I'm currently fetching the Linux sources using git (more exactly, cogito) and have found that a "make rpm-pkg" from them breaks. The version for which I'm reporting this bug is the most recent head of torvalds/linux-2.6.git's master branch (g28defbea at the moment). The rpm-pkg target breaks because the build installs the kernel modules into /lib/modules/2.6.21-rc5, but the rpm .spec file expects them to be in /lib/modules/2.6.21-rc5-g28defbea. Below is an analysis of the problem: 1. The rpm-pkg target creates a tarball of the sources for use by the rpmbuild utility.
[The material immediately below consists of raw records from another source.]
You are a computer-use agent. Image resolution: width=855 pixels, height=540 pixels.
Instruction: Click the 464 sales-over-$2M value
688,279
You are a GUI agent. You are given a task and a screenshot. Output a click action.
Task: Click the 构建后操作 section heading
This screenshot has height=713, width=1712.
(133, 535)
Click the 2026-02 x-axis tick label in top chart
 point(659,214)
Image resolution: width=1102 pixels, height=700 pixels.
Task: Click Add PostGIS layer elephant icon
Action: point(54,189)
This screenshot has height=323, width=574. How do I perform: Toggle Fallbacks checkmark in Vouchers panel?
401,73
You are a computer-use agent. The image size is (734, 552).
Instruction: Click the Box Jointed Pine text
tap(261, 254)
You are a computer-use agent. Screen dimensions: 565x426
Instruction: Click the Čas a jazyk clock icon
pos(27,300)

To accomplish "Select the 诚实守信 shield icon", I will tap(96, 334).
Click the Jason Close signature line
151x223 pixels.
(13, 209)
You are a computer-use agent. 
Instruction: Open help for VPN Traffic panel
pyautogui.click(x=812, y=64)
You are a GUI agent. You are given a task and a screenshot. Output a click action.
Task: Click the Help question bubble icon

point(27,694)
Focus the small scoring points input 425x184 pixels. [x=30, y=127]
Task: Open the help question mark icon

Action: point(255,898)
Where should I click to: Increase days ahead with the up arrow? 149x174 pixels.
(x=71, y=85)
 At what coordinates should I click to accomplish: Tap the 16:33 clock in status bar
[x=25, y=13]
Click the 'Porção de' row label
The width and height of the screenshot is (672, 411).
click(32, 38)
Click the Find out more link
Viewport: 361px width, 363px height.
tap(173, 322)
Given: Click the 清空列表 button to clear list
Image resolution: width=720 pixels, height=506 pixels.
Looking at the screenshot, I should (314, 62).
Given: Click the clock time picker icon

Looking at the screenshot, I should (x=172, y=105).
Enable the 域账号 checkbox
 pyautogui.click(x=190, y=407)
This tarball is created ignoring all GIT control files (by means of the RCS_FIND_IGNORE definition in the main Makefile), as well as any other file used by different VCS systems. 2. The kernel.spec file used to construct the RPM file is generated by the Makefiles and scripts found in the sources extracted from git. 3. Because of 2, the .spec file contains references to the kernel version with the git local version string added (2.6.21-rc5-g28defbea). 4. Because of 1, when the kernel is built by rpmbuild from the generated tarball, it does not have the .git control directories available. Hence it deduces a different version number (2.6.21-rc5). 5. As a result, when the kernel is built, the modules end up in /lib/modules/2.6.21-rc5, but the .spec file expects them in the /lib/modules/2.6.21-rc5-g28defbea directory. Boom, error. To reproduce, clone the kernel sources by using cg-clone, configure them and then run a "make rpm-pkg". This has been detected using the powerpc architecture, but should happen on all others.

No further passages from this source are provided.